Anselm Adorne, seeing that, laid down his bow and said, ‘No.’

Nicholas was within earshot, as he had been for the last ten minutes. He also laid down his weapon, and turned to look at the other. Then, because it was such an obvious decision, he gave a large smile that came of its own accord, from sweet relief, and said, ‘Shall I get Prospero? He’s good with announcements.’

He was good with that announcement: it stopped the trouble at once. By then, everyone knew that Adorne had resolved to surrender. Nicholas had not seen St Pol, but knew that he had consented. Naturally. He himself had discussed it briefly with Crackbene, who had been remarkably taciturn, and would be even more so, he supposed, when the Prioress gave him his note. Then Nicholas had gone to his son. There wasn’t much time, but he had seated himself on the floor, by the window at which Jordan had been kneeling, and said, ‘They are going to injure the nuns and perhaps burn down the Priory, so Lord Cortachy and I are going to do as they ask, and let them take us away. They don’t want us to go to Whitekirk tomorrow, and they think we are plotting against the Duke of Albany’s life. Once they find that we are not really a threat, they’ll let us go free. In the meantime, you will behave as you usually do, obeying your mother except on the occasions when you have to tell her she’s wrong. You’ll have plenty of help; you aren’t being burdened for life; and if you ever want to go somewhere else, then do that: no one is indispensable.’

‘You are,’ said Jordan. ‘And you’re going somewhere else.’

Nicholas said, ‘My mother went somewhere once, without telling me, and didn’t come back. I understood later that it wasn’t because she didn’t want me, or like me. She didn’t want to go, but thought it was better for me if she did.’

‘Is this better for me?’ Jordan said.

‘I don’t know,’ Nicholas said. ‘If I don’t go, everyone here could be hurt. If I survived, I would feel I had killed them. You might come to feel the same. Anyway, it’s only prison. Parrots don’t mind them at all. Come and teach me a new word now and then.’

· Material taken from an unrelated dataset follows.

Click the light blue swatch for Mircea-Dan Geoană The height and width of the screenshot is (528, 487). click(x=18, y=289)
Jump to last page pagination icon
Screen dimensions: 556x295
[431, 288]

THEY WALKED OUT in procession, he and Adorne; with the Bishop, robed, striding before them. They paced over the snow, shoulder to shoulder, and the torchlight illumined the velvets and furs they would have worn as the King’s envoys at Whitekirk, and roused the gems flashing in their gauntlets and hats, and the golden links of the Order they both wore, with the white and gold Unicorn himself, trapped and chained, swaying below. Adorne was smiling a little, but Nicholas was wearing the mask that obliterated all else, and beneath it could have been either remote or most violently aware.

Now, the precinct was less full, as most of the attackers were assembling outside the walls. At the gates stood the party awaiting the prisoners: a small band of horse led by Purves, and flanked by foot-soldiers with torches. To one side stood a groom between two riderless horses. No, not a groom, but a youth: James, second Lord Boyd, regarding the approaching procession with a stern—indeed, a proprietorial—air.

Far behind, standing with the rest at the door of the Priory, Crackbene let his breath go. Young Boyd had been right. Purves had settled for taking the King’s envoys prisoner, to prevent the meeting, and protect the future of Albany.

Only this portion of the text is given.